Paa Joe’s architectural models were not meant to be coffins per se, although the sites to which they historically refer are the embodiment of death vessels. Before he embarked on creating them, he had visited only a few of these historical sites—among them, Cape Coast Castle and Elmina Castle. He crafted the models after several visits to each site, during which time he took photographs, memorized the compounds’ specificities, and made sketches. This method of producing is directly in keeping with his figurative coffin practice: images can be a basis for inspiration, but the blueprint derived from direct observation of his subjects is the one that becomes imprinted in his mind and controls his moves. Paa Joe experienced and recorded these fortresses in meticulous detail from both a physical and emotional perspective. He reported how difficult it was to walk through the sites and get into the inner rooms: “I went deep.

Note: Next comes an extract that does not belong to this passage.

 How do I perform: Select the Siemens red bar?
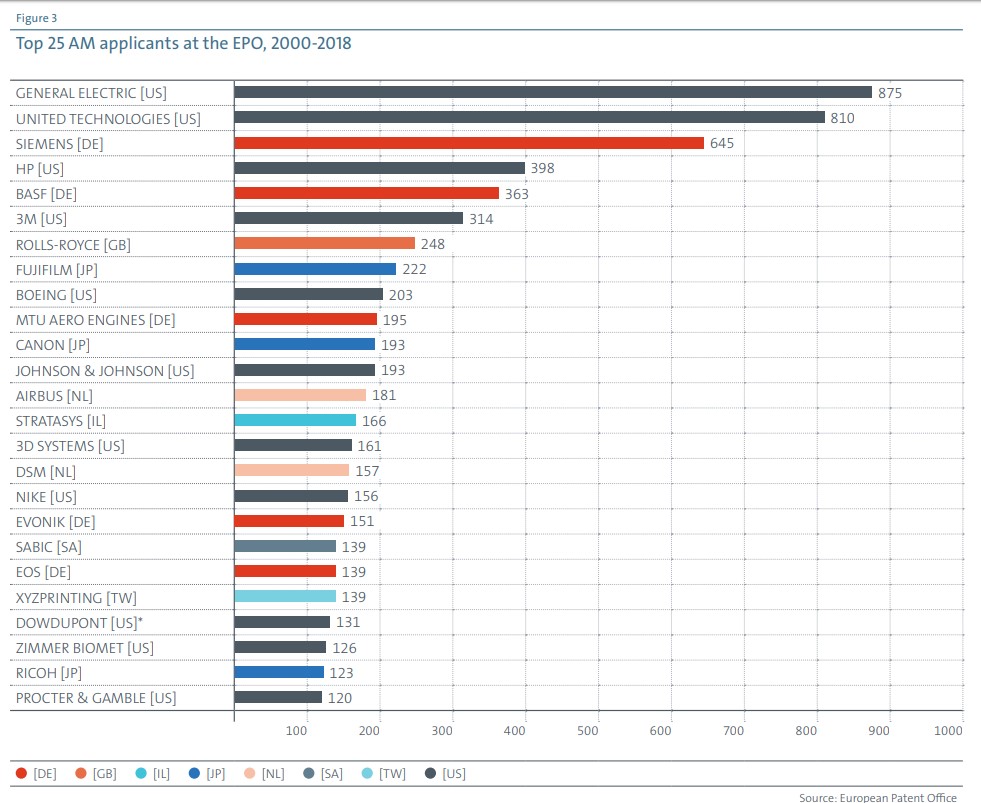coord(469,143)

I know everything, every passage. [Underground], the rooms are small. The captives had no space to sleep, to lay down. Everybody was standing.” In contrast, upper sections of the compounds were diametrically spacious, with mansions and well-paved places for arms. For instance, Cape Coast Castle spreads over 3,900 square meters of habitable area, with its irregular polygon shape and a large pentagonal courtyard overlooking the sea. In English hands until the late nineteenth century, the castle was used as the West African headquarters seat of the British governor. In the early 1750s, a primary school was also established there. More recently, the fort served as the regional headquarters of the Ghana Museums and Monuments Board and as a museum.

Valérie Rousseau, exhibition brochure for Paa Joe: Gates of No Return (New York: American Folk Art Museum, 2020).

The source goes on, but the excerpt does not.